At Footprints of Serenity we are connecting alcoholics and addicts of all ages with sober companions who are guiding them through the early phase of recovery. A sober companion will assist the client by offering support, encouragement, and sober companionship during this crucial time.
In an integrated and effective manner, our sober companions show newly sober clients how to maneuver through life’s daily activities that previously would have served as triggers. Our caring and effective sober companions provide a safe environment to re-train individuals and teach them new coping skills and tools, so they can embrace life and all it has to offer.
What is addiction?
Addiction (i.e. substance abuse) has long been understood to mean an uncontrollable habit of using alcohol or other drugs. Because of the physical effects of these substances on the body, and particularly the brain, people have often thought that “real” addictions only happen when people regularly use these substances in large amounts.
Although the precise symptoms vary from one addiction to another, in clarifying what is an addiction, there are two aspects that all addictions have in common. Firstly, the addictive behavior is maladaptive or counter-productive to the individual. So instead of helping the person adapt to situations or overcome problems, it tends to undermine these abilities. Secondly, the behavior is persistent. When someone is addicted, they will continue to engage in the addictive behavior, despite it causing them trouble.

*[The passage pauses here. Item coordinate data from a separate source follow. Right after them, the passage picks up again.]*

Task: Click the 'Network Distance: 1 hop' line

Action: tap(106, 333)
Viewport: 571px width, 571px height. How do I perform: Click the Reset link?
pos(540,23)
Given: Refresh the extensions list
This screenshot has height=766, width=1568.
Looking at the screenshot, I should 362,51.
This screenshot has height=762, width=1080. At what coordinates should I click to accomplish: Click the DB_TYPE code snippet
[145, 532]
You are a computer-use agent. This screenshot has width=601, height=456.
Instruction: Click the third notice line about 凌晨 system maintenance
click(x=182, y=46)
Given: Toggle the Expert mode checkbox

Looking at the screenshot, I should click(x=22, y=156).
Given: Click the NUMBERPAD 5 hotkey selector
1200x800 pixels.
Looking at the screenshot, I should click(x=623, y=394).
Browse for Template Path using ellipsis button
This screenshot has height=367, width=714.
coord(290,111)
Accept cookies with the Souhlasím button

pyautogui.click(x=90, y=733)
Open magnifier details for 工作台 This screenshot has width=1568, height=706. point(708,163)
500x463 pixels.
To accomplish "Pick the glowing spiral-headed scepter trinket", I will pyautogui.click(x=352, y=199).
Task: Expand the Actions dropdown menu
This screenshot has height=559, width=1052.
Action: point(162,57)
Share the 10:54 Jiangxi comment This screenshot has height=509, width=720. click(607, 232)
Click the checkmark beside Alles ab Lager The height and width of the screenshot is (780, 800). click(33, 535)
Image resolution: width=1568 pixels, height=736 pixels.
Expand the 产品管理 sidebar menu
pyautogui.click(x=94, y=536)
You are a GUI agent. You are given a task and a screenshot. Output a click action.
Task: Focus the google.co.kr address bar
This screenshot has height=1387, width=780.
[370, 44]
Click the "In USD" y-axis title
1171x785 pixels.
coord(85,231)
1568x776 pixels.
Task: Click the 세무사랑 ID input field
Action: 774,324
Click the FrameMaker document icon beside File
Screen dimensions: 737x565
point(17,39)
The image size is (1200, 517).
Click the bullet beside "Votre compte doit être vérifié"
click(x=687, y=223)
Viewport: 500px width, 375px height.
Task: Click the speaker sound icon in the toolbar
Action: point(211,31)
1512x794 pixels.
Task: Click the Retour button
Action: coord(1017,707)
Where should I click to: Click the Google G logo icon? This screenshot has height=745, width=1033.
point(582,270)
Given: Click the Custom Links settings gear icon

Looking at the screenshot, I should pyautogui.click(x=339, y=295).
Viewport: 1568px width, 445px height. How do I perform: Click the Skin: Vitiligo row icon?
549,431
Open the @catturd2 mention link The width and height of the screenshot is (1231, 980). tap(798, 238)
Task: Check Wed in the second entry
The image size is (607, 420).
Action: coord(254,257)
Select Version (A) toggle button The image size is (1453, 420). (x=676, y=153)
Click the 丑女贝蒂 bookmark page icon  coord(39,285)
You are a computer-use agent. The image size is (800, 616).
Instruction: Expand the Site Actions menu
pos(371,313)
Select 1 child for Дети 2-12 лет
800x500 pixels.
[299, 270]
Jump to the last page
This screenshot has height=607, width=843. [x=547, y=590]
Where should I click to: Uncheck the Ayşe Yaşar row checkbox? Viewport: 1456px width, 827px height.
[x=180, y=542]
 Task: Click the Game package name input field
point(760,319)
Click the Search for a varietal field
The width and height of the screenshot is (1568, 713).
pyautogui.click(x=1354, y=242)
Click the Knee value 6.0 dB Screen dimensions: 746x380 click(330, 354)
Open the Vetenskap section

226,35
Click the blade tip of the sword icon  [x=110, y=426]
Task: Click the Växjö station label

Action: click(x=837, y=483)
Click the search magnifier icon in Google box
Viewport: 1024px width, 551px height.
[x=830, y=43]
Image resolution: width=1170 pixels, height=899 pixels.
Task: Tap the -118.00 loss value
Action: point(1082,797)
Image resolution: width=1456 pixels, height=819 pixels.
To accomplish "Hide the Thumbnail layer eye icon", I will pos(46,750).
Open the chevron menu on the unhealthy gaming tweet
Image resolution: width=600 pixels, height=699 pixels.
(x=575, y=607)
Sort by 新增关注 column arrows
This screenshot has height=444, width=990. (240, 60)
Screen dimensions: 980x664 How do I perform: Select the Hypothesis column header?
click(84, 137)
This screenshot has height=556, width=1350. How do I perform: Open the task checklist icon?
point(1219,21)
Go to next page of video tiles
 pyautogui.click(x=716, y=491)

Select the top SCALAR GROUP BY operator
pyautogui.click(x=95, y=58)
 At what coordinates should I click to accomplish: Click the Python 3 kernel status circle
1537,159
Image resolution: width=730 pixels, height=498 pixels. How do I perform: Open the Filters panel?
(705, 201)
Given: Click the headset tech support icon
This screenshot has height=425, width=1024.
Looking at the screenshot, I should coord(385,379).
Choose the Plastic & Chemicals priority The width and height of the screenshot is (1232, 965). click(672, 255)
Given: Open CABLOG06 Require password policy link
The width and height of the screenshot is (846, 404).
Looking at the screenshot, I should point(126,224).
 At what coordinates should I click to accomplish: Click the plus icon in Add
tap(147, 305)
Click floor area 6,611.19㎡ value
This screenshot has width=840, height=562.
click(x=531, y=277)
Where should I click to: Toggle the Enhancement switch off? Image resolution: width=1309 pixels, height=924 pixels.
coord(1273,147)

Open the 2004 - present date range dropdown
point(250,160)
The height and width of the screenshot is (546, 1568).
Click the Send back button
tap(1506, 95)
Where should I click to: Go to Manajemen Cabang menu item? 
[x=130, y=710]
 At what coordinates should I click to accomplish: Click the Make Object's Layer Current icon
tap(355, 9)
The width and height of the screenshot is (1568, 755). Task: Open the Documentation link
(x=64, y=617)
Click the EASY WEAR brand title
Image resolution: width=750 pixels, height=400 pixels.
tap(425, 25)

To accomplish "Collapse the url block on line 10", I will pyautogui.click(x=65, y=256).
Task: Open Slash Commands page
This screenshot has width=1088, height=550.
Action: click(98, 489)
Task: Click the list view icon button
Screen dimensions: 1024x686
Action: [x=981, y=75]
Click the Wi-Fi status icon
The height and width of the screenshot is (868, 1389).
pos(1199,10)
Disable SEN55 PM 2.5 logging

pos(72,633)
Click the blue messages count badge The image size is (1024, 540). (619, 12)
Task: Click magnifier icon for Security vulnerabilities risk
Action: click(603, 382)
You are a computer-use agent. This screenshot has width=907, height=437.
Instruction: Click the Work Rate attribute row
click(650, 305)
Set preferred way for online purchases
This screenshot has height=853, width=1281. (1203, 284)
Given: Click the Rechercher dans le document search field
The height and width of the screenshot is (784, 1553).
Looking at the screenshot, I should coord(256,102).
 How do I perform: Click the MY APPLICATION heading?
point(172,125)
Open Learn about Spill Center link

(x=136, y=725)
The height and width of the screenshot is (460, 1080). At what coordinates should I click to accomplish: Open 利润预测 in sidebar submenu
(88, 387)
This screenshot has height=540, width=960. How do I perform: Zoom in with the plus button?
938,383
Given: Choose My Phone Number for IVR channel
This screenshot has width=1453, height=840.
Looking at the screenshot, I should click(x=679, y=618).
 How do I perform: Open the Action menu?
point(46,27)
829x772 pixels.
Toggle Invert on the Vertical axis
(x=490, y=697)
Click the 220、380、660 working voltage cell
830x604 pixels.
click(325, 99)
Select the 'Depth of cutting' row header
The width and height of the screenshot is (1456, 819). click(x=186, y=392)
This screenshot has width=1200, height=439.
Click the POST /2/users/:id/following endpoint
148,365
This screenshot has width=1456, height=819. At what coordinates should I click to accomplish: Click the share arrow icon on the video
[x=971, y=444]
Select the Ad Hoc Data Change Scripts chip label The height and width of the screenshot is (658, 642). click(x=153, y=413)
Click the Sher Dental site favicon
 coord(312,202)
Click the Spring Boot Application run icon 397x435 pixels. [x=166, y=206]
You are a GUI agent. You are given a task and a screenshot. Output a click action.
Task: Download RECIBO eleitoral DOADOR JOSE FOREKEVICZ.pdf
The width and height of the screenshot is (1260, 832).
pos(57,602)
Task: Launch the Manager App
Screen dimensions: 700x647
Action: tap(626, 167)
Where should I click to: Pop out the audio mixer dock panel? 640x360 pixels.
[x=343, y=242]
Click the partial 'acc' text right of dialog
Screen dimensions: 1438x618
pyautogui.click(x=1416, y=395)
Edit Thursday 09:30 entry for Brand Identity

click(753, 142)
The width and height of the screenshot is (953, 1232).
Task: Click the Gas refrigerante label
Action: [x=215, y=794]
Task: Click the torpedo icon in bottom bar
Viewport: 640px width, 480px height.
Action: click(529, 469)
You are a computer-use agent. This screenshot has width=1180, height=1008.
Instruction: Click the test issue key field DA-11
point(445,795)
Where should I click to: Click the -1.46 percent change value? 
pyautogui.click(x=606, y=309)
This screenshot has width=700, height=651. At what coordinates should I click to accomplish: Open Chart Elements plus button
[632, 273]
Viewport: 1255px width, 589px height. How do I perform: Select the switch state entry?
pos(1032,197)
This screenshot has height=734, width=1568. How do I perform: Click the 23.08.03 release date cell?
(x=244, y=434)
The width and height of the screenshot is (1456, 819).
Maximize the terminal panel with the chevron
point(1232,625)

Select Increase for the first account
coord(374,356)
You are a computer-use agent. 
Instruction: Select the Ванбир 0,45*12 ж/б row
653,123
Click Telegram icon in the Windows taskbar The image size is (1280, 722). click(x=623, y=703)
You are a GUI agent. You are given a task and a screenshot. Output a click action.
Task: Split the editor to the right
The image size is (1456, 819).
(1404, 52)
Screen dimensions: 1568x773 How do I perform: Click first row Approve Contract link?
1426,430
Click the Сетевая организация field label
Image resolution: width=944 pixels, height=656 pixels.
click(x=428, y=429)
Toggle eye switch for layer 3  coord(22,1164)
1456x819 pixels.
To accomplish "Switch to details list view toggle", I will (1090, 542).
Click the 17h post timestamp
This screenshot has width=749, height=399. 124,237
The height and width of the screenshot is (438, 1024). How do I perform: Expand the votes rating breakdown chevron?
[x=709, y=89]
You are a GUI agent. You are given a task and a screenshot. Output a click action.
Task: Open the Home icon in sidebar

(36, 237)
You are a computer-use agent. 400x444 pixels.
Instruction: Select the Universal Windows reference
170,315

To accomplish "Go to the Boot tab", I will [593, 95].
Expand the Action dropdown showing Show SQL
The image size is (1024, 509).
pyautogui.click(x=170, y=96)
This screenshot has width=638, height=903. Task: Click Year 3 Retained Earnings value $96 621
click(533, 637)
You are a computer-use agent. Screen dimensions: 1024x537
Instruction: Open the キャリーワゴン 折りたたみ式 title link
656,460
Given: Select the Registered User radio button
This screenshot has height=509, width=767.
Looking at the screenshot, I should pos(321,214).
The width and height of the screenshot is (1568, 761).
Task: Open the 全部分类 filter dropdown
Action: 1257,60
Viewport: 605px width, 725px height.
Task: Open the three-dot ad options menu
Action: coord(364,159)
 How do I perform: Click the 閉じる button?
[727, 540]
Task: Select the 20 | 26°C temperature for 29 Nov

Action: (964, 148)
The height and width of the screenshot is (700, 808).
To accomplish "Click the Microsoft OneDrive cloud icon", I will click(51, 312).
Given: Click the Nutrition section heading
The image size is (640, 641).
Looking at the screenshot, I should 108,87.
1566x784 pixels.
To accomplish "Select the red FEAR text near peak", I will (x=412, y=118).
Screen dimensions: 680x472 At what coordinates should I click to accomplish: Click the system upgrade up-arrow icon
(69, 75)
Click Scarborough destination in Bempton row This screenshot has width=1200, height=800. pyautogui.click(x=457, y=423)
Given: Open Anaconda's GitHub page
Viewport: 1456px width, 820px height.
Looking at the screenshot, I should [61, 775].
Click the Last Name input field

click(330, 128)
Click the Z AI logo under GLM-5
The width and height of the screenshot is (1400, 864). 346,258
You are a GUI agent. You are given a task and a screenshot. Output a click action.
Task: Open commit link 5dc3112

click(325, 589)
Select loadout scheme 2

Generally artistic, intelligent, and unfulfilled, addicts typically feel unworthy, hopeless and unredeemable. Alone in a crowded room, isolated (by choice or necessity,) estranged from their fellows, the addicts’ emotions run the gambit—from anger, rage and violence, to deep depression, repentant sorrow and paralyzing fear. Without the toolset to go forward in life, unequipped at making real friends, and disassociated from family connections, addicts often feel overwhelmed by sensations of separateness, superiority and uniqueness.
What keeps addicts from, successfully, stopping?
This answer is going to be different for every person. But at the end of the day, the addict/alcoholic will not want to quit when their “drug of choice” is still working (denial) for them, especially if their life still “seems” functional. Contrary to popular opinion, there is no “quick-fix,” or “cookie-cutter” approach that’s effective — i.e. a recovering mother in her forties has a different set of challenges than a college student in his twenties. That is why a recovery companion for drug addicts and alcoholics is proven to be very effective.